Anyone Can Learn Particle Physics With This New Children’s Book

Anyone Can Learn Particle Physics With This New Children’s Book

You might flee from words like “quarks”, “relativity” and “joule”, but you shouldn’t have to, and neither should a kid. A new children’s book from the folks at a few of America’s national labs will hopefully make the things particle physicists are talking about easier to digest.

Image: Symmetry magazine

The book, titled The ABCs of Particle Physics by Lauren Biron and Chris Smith, takes a child (or maybe just an interested adult) along an adorably dorky rhyme-trip through some of the most important high-energy physics concepts. It’s available as an animated or non-animated webpage, pdf or as a board book you can buy as a gift for every six-year-old you know. As you’re reading your kids their bedtime stories, you may finally start to understand what scientists are talking about when they mention inflation or the Higgs boson.

Seriously who doesn’t want to sit down with their child or fully-grown adult friend and read lines like:

K is for kaons, with quarks that are strange.

L is for leptons, which have a wide range.

The online pages come along with further explanation beneath each letter, like:

Many subatomic particles are made of building blocks called quarks, which come in six different types. Kaons are particles that contain a quark called a strange quark.
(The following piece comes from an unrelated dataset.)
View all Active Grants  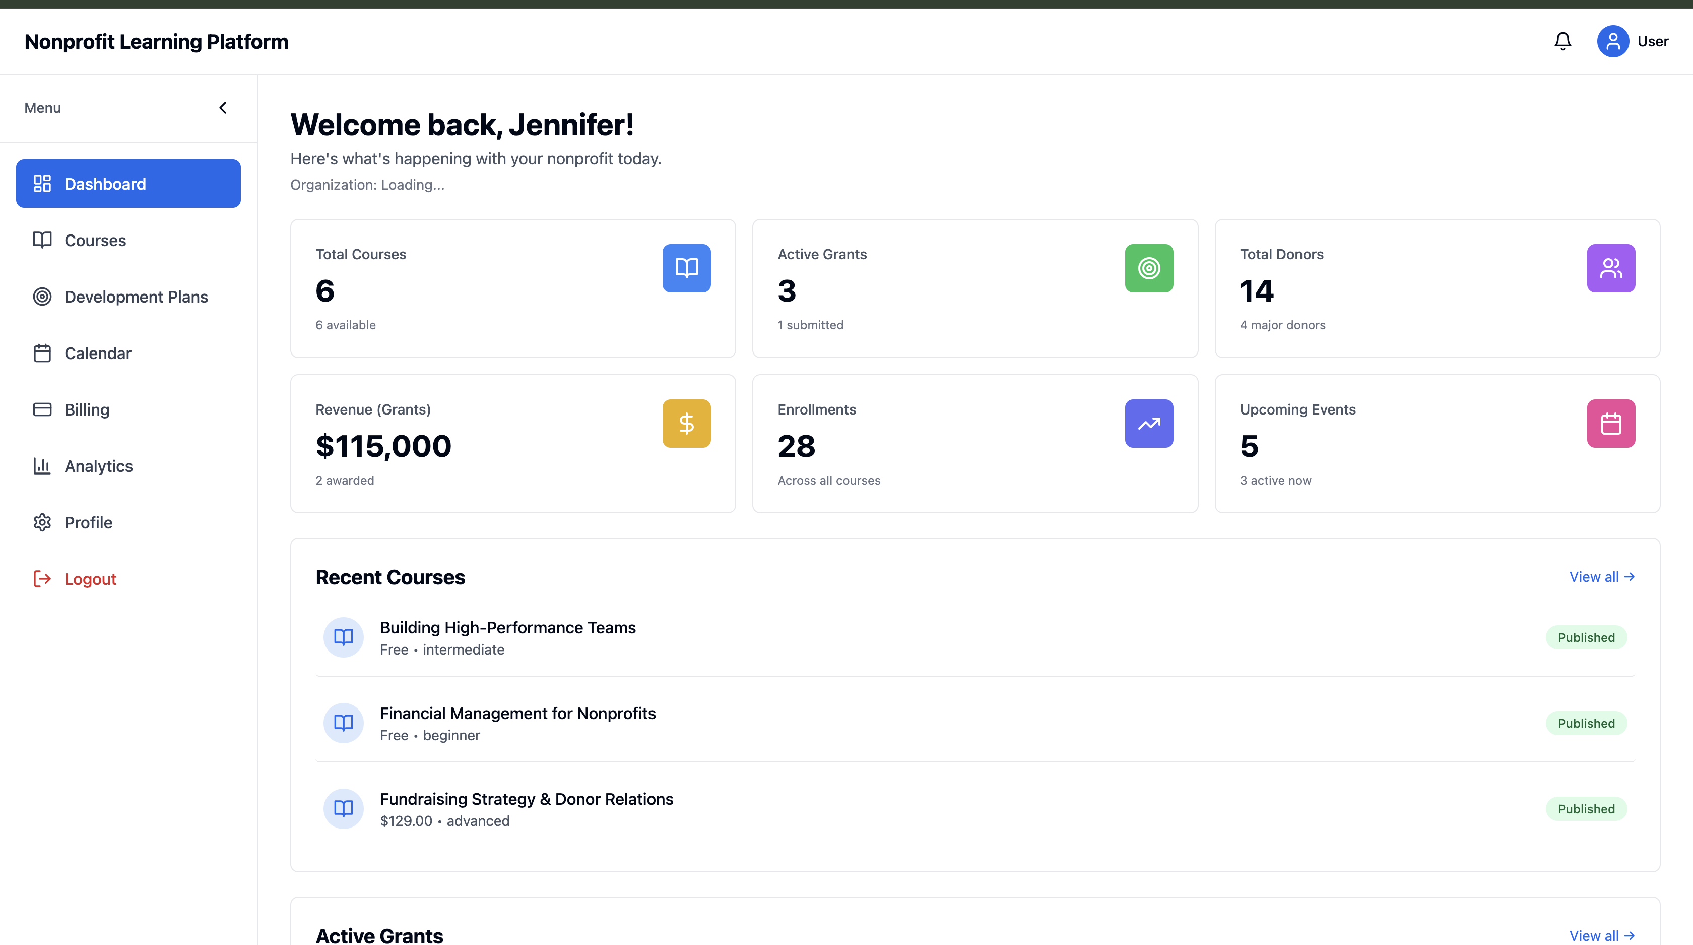tap(1601, 936)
Kaons are important because scientists used them to find clues as to why our universe is made of more matter than antimatter. They discovered that kaons and their antimatter partners decay in different ways, contributing to the imbalance.

Despite its name, The ABCs of Particle Physics is a survey of more than just particles — it has pages about black holes, galaxies, inflation and even you — yes, you! It isn’t comprehensive — a child at least needs to know what atoms are going in. Plus, the book is missing some of the very best particles like the J/ψ meson, and does not mention that the already suggestively-named bottom-flavoured quarks carry a property called “bottomness”.
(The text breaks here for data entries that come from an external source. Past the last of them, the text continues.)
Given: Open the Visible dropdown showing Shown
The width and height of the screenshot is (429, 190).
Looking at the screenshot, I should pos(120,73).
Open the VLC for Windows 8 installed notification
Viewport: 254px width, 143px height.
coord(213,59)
But hey, the sweet drawings should at least help the dense concepts go down more easily.

Anyone Can Learn Particle Physics With This New Children’s Book
Image: symmetry magazine

Image: symmetry magazine

The ABCs of Particle Physics was published by SLAC National Accelerator Laboratory and Fermi National Accelerator Laboratory, who jointly run symmetry magazine, and the hardcover version only costs $US10.99 ($14.50). Really, this book is for everyone.

“Our end goal is wanting to share particle physics with as many people as possible,” Biron told Gizmodo, “From the very young to the very old.”